# Frage zu SQL



## kossy (30. Mrz 2012)

Hallo zusammen !

Ich habe mal eien Frage zu SQL, genauer gesagt zu der DML Anweisung "Update". Ist es bei einer solchen DML Anweisung möglich, Unterabfrage oder GroupBy (evtl. kombiniert mittels Having Klausel) in eine solche einzubauen? 

Oder muss eine Update-Anweisung immer komplett von solchen Gruppierungen verschont bleiben.

Die Frage gilt quasi analog zu der DML Anweisung "Delete".

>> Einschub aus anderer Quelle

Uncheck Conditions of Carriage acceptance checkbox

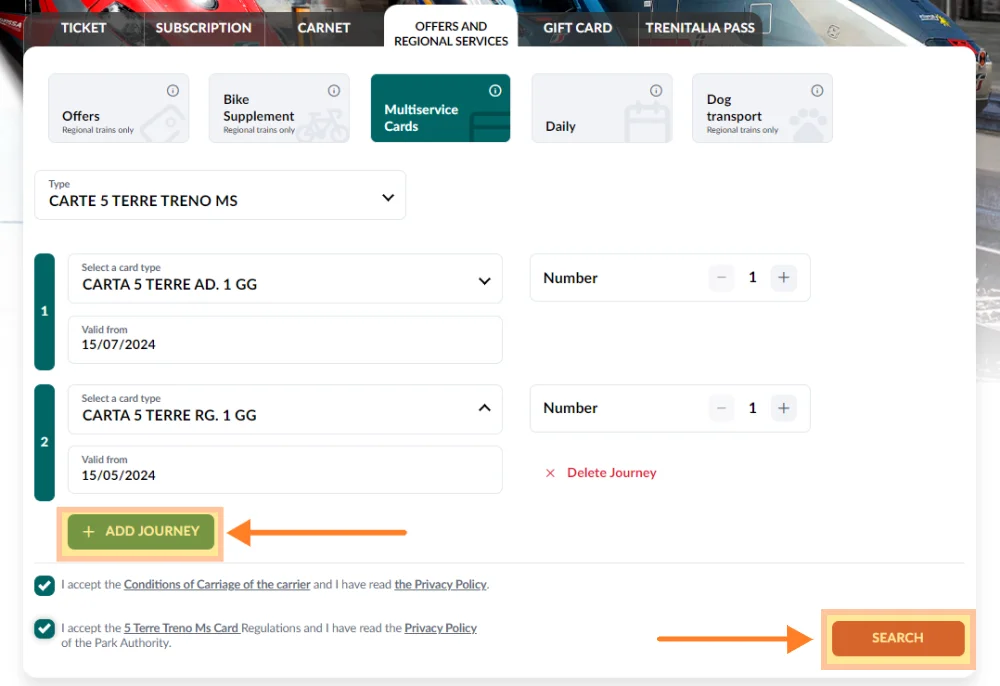click(45, 585)
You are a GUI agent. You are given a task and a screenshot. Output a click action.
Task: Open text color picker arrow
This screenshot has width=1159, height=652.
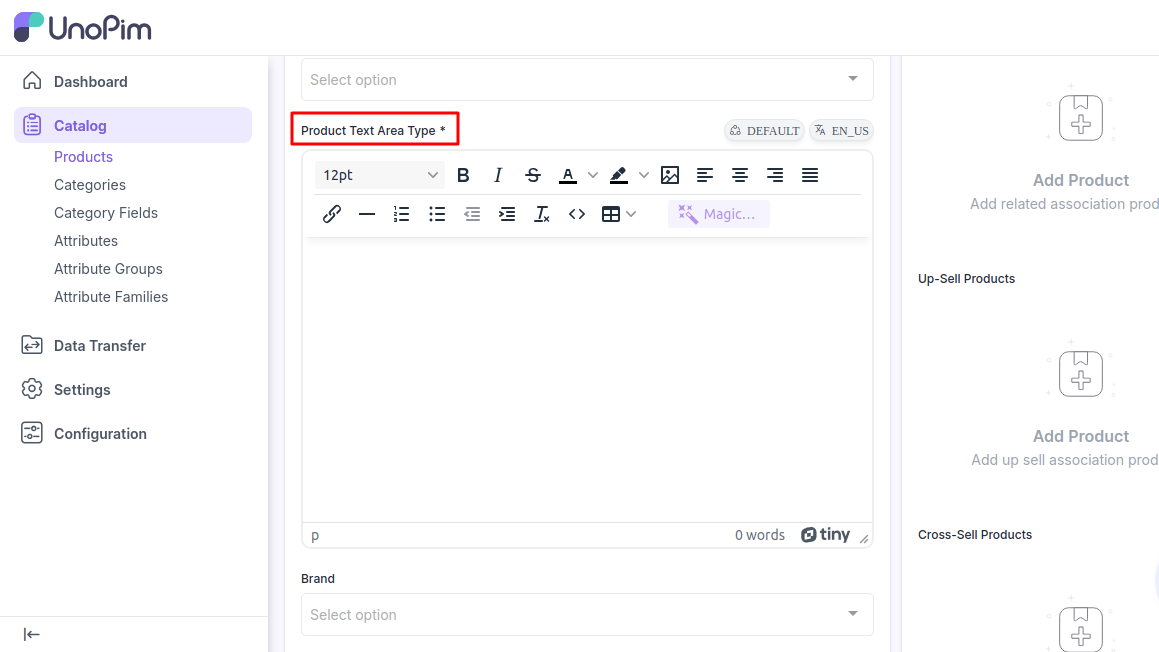click(x=593, y=175)
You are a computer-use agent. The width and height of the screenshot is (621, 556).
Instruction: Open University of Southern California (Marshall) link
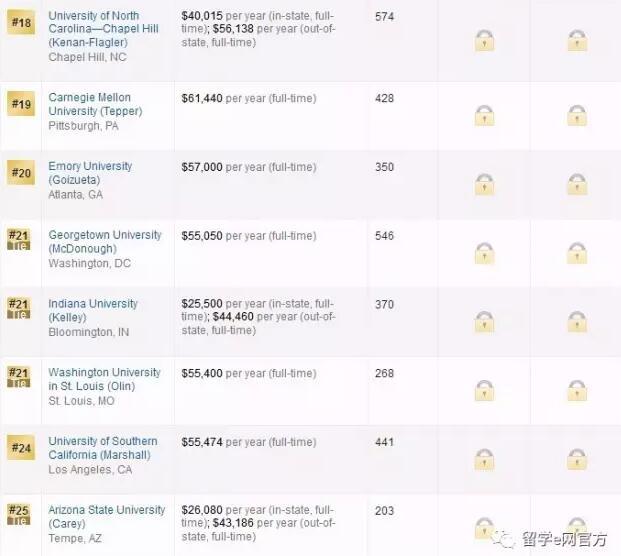[103, 448]
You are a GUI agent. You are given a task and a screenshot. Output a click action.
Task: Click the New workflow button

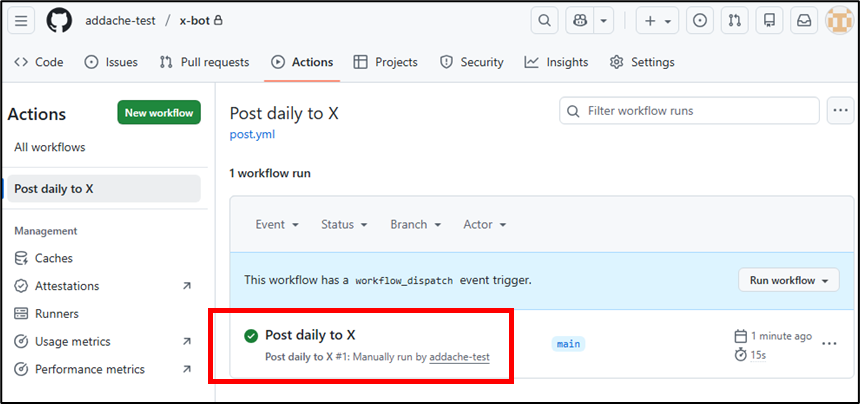pyautogui.click(x=158, y=113)
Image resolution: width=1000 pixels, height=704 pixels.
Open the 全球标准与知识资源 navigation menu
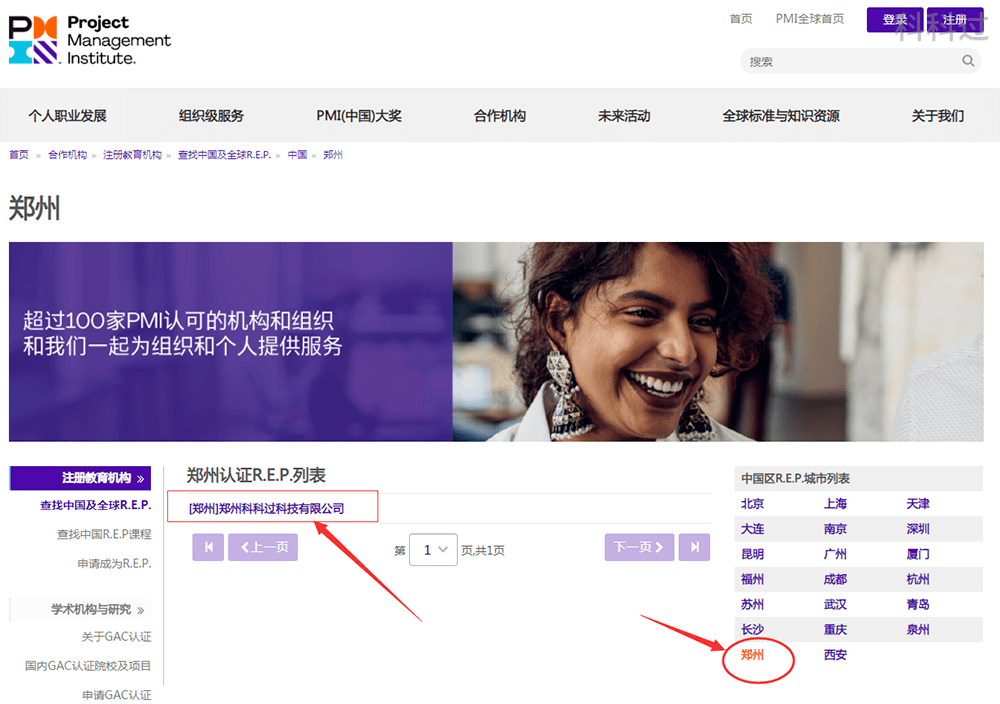[x=781, y=115]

Danke für eure Unterstützung !

Grüße
Kossy


----------



## SlaterB (30. Mrz 2012)

es geht zumindest immer irgendwas Richtung
[c]Delete/update x where x.y < (select z from where  a = x.b group by having usw.)[/c]
also Unterabfragen,
was genau stellst du dir denn vor/ klappt noch nicht?


----------



## kossy (2. Apr 2012)

Hi Slater !

Naja das war eher eine allgemeinere Frage von mir und nicht konkret auf ein bestimmtes fachlichen Problem gerichtet. Danke für Dein Feedback !

Grüße
Kossy


----------